Bright Light Therapy in Older Adults With Moderate to Very Severe Dementia

Not Applicable

Completed

• Conditions: Behavior; Dementia; Mood
• Interventions: Device: Bright light therapy

• Registration Number: NCT04949984
• Lead Sponsor: Universidade da Coruña

Brief Summary

INTRODUCTION: Bright light therapy (BLT) has demonstrated positive effects on sleep, mood, and behavioral problems in older adults with dementia. However, there is little research in people with advanced stages of dementia.

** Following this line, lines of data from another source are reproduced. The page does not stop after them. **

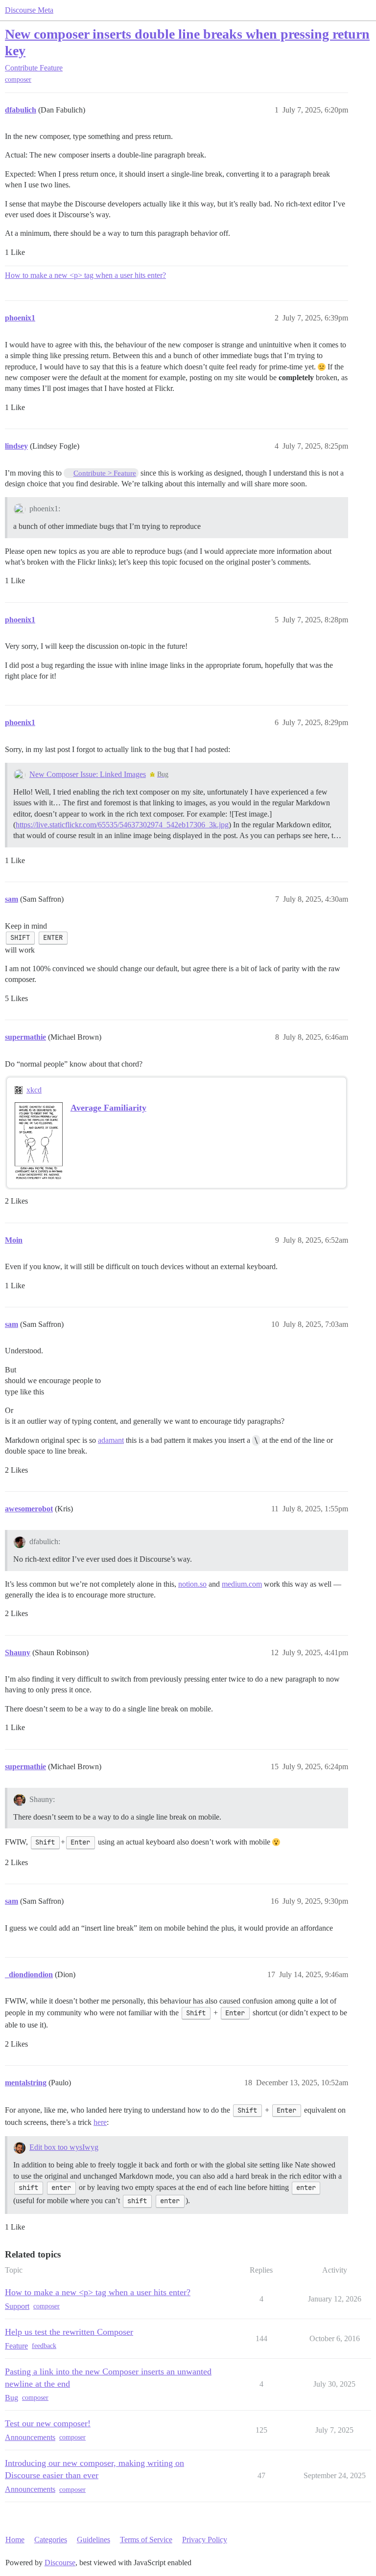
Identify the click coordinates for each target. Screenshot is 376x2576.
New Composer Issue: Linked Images (87, 774)
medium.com (242, 1584)
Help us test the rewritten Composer (69, 2332)
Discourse (60, 2562)
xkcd (34, 1090)
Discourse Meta (29, 10)
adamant (111, 1440)
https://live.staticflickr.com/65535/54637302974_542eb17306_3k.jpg (122, 825)
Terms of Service (146, 2539)
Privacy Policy (204, 2539)
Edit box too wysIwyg (63, 2147)
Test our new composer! (48, 2423)
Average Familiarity (108, 1108)
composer (18, 79)
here (100, 2122)
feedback (44, 2345)
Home (14, 2539)
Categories (50, 2539)
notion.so (192, 1584)
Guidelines (93, 2539)
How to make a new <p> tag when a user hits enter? (85, 275)
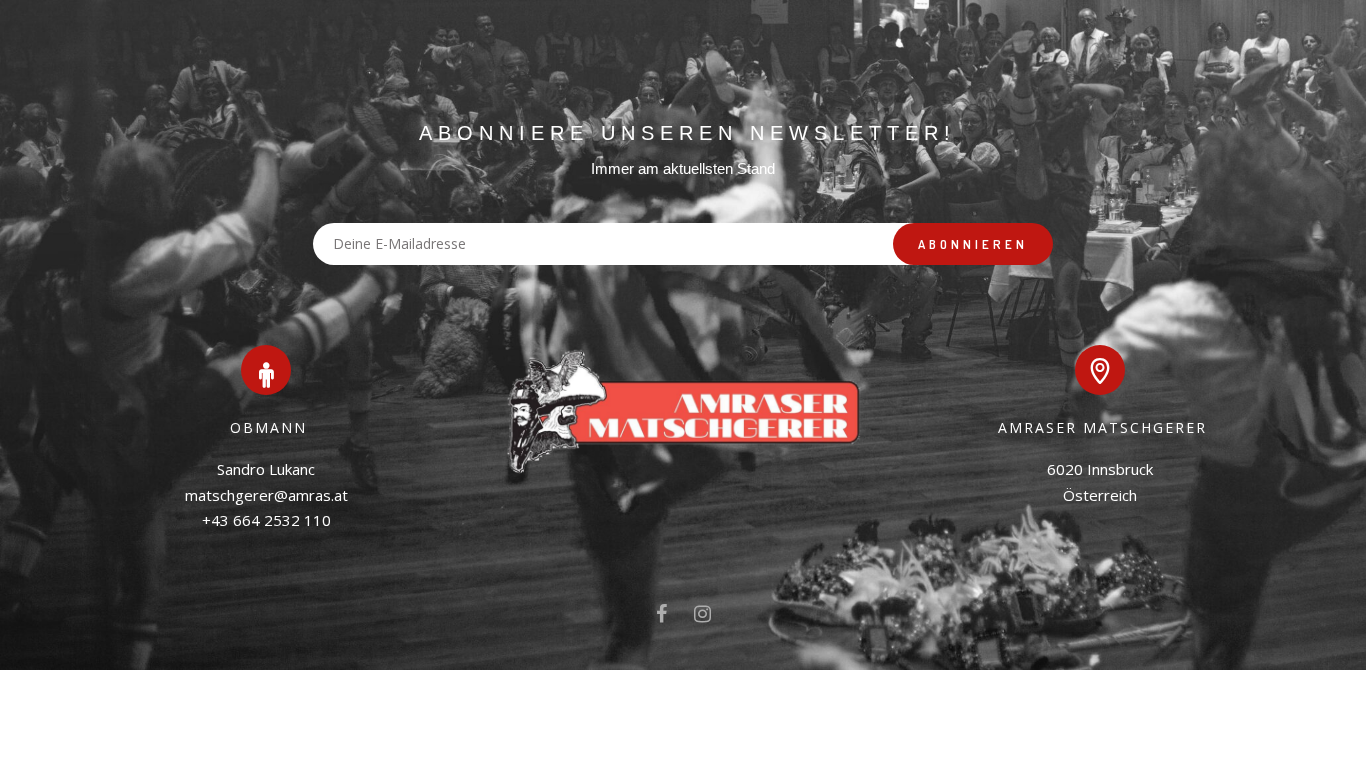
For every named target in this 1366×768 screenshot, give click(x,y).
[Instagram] (702, 618)
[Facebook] (661, 618)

OBJECTIVES: Main objectives are to study the immediate effects, short and long-term effects of BLT in a sample of institutionalized older adults with moderate to very severe dementia. Later, to compare the potential effectiveness of bright light therapy sessions with other non-pharmacological interventions in people with dementia.

METHODS AND ANALYSIS: The study was a 2 x 2 randomized controlled trial using a two-group design (BLT vs. control) and two repeated measures (pre- vs. postintervention). In addition, the BLT group participants were assessed immediately before, after, and during each session. The BLT protocol consisted of 30-minute morning sessions of 10,000 lux, Monday through Friday, for 4 weeks.

For the statistical analysis, two-way analysis of variance (ANOVA) are used to determine the existence of differences at two points in time (pre- vs. post-). The Wilcoxon signed-rank test or the Paired t test are used to measure changes from before to after the intervention sessions.

Detailed Description

INTRODUCTION: Dementia is one of the main causes of disability and dependence among older adults worldwide, constituting a public health priority due to its significant human and financial costs to society. Pharmacological and non-pharmacological interventions have been proposed for the management of its clinical manifestations. The nonpharmacological interventions, which include bright light therapy (BLT), are recommended by numerous guidelines as initial treatment strategies due to the absence of adverse events. BLT consists of the controlled application of certain levels of light that can be administered in several ways. There is some evidence that effective doses of light would stimulate circadian cycles, thus affecting sleep efficiency, depression, or behavioral problems in older adults with dementia, but there is little research on persons in advanced stages of dementia.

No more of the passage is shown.